Retirement does not mean the end of a life in business. For many people, actually, retirement means the beginning of a life in franchising.
A recent article in the Wall-Street Journal’s Take Two column profiled the career of Stephen Gartner. After retiring from a corporate position in Petco, Gartner began to consider what he should be doing with his time. He had relocated to Tennessee but even golf bored him. When he lived in Chicago, he used to get his hair cut in Great Clips. There were no Great Clips around him in Tennessee and from somewhere the idea dawned on him: maybe the people in his new community would enjoy the hair cutting franchise as much as he did.
Stephen’s is an unlikely story of franchise success but it proves just the kind of opportunity that franchising can offer. Stephen had never cut hair in his life. With Great Clips, he would never have to. Instead, he would employ excellent staff and impart his business vision – acquired from a long, successful life in business – upon his employees. It’s a recipe for business success.

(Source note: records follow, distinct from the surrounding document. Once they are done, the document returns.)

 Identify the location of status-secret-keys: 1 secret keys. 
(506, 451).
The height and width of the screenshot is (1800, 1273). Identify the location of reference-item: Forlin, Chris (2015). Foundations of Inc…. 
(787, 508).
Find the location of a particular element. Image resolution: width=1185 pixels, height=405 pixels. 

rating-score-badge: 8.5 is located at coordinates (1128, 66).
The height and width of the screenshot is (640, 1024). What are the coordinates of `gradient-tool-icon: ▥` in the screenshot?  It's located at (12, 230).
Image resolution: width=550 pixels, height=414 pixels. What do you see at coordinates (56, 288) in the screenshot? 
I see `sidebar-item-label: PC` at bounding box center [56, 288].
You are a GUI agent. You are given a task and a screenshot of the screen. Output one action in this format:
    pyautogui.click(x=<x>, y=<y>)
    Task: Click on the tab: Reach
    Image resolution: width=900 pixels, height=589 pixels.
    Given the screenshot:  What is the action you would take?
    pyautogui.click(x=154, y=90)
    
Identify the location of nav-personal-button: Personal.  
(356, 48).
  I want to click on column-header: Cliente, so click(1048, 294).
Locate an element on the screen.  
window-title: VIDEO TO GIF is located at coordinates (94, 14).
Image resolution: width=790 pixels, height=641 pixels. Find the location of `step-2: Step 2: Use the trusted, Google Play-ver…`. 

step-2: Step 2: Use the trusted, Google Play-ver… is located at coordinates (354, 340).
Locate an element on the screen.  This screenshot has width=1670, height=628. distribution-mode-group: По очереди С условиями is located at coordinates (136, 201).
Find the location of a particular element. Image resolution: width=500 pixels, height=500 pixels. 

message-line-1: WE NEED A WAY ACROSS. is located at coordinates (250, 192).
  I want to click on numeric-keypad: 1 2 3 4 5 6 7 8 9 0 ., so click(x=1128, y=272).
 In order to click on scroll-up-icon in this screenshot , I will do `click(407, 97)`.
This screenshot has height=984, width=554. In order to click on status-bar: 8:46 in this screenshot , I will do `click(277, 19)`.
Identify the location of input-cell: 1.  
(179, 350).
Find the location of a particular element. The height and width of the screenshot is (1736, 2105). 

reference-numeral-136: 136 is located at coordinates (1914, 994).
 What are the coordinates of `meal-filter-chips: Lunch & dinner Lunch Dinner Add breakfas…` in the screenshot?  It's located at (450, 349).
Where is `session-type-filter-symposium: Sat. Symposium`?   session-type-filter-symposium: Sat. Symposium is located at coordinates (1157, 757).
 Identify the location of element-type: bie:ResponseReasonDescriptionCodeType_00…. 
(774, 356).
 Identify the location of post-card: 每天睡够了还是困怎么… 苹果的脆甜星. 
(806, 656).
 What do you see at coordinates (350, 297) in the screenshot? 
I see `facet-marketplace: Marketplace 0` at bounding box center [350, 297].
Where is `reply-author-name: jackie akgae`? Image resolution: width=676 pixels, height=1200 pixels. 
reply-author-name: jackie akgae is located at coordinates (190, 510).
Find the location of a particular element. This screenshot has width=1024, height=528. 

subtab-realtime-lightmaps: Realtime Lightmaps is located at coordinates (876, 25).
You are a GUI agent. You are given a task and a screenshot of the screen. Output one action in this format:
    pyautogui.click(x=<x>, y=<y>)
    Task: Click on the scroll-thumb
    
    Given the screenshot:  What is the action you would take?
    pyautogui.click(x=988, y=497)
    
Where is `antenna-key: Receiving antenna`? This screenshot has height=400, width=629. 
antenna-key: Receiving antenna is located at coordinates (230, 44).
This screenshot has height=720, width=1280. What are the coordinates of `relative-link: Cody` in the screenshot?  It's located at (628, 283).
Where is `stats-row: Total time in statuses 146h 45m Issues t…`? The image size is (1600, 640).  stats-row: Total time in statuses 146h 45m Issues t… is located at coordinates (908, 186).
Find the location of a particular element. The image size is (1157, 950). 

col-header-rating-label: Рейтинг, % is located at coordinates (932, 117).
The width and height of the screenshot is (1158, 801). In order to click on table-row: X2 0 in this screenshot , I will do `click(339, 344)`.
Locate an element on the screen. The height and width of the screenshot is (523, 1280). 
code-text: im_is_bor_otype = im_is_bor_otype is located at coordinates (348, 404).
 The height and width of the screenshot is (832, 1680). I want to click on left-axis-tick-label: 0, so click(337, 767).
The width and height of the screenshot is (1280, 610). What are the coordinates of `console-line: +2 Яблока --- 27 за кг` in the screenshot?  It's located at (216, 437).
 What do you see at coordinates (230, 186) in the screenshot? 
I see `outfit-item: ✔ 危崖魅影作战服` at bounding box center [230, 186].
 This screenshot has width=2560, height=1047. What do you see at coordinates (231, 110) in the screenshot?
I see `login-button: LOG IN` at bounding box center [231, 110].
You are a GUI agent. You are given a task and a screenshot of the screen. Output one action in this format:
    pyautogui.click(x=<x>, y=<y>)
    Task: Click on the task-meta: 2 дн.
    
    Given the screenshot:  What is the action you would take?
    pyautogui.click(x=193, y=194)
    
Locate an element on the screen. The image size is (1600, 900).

Stephen also gives the following three pieces of advice for new franchisees:
- Be open to opportunities
- Understand your capital
- You don't have to start from scratch
This is one of the best articles on franchising that I’ve read in a long time. It’s also proof that barbershop franchises and hair salon franchises are continuing to boom, especially for senior franchisees. “At Great Clips alone, the number of owners over 50 increased by more than 15% last year,” the WSJ report.
Stephen now owns two salons and he’s enjoying his golf again. Another sign of what franchising can do.